### Action item:
Lines from the one containing "Июнь 2025 (353, 401)" to the end of the entries below must be reproduced exactly, with both end lines kept and no other line added.

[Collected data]
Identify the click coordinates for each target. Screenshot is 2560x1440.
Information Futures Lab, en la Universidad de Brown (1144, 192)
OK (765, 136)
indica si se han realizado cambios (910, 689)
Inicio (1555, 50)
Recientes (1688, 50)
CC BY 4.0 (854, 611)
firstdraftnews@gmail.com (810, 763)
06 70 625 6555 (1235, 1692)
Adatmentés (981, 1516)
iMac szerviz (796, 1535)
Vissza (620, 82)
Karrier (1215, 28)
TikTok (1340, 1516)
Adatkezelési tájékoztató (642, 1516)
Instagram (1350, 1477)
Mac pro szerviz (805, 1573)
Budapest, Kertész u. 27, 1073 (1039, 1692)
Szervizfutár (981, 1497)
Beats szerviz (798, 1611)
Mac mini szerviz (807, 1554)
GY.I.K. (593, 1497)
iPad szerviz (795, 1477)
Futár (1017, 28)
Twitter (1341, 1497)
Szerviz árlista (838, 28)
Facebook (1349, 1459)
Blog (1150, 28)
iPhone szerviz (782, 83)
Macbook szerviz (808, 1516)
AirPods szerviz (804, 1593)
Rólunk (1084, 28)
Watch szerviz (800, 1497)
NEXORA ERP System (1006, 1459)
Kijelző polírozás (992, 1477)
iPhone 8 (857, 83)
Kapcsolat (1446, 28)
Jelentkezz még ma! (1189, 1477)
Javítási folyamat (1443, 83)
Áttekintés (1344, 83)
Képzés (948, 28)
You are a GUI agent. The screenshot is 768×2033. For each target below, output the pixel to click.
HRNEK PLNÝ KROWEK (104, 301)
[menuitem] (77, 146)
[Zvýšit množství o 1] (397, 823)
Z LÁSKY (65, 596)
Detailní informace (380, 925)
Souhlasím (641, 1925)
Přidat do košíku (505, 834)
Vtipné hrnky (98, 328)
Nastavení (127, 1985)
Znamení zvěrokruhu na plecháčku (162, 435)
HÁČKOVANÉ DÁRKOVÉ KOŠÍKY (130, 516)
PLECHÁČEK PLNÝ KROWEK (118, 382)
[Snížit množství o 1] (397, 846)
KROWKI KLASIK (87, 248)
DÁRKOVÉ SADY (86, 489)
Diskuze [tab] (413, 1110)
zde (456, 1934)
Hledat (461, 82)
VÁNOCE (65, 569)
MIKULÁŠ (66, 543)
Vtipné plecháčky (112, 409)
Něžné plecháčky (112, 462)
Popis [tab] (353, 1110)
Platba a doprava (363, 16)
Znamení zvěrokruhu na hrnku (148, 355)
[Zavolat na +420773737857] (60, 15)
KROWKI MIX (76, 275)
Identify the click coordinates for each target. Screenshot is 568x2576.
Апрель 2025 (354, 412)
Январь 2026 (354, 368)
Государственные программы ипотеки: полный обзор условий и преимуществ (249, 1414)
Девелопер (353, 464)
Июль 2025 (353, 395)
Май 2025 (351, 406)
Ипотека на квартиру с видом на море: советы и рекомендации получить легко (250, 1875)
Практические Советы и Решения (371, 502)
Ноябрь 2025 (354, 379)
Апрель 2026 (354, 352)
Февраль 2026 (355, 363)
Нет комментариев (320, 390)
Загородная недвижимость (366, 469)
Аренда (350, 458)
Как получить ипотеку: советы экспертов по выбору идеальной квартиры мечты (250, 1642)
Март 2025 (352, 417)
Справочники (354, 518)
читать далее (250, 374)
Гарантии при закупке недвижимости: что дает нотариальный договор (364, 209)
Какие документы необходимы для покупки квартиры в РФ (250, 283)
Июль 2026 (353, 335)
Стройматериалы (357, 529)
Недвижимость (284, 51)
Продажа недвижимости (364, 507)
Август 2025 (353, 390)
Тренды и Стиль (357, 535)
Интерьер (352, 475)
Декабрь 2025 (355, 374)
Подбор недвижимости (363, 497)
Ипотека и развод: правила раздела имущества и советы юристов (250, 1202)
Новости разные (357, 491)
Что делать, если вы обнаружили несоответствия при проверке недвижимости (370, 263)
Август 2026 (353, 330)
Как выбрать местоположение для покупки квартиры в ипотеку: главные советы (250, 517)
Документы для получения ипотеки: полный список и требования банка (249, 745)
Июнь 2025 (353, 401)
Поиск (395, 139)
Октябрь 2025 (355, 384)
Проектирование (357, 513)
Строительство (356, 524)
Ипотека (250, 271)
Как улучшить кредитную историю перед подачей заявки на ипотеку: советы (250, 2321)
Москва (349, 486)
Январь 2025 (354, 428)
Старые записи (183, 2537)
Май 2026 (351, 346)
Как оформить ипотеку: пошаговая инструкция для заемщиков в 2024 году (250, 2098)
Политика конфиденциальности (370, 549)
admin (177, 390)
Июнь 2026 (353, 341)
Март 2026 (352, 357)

### Your solution:
Июнь 2025 (353, 401)
Поиск (395, 139)
Октябрь 2025 (355, 384)
Проектирование (357, 513)
Строительство (356, 524)
Ипотека (250, 271)
Как улучшить кредитную историю перед подачей заявки на ипотеку: советы (250, 2321)
Москва (349, 486)
Январь 2025 (354, 428)
Старые записи (183, 2537)
Май 2026 (351, 346)
Как оформить ипотеку: пошаговая инструкция для заемщиков в 2024 году (250, 2098)
Политика конфиденциальности (370, 549)
admin (177, 390)
Июнь 2026 (353, 341)
Март 2026 (352, 357)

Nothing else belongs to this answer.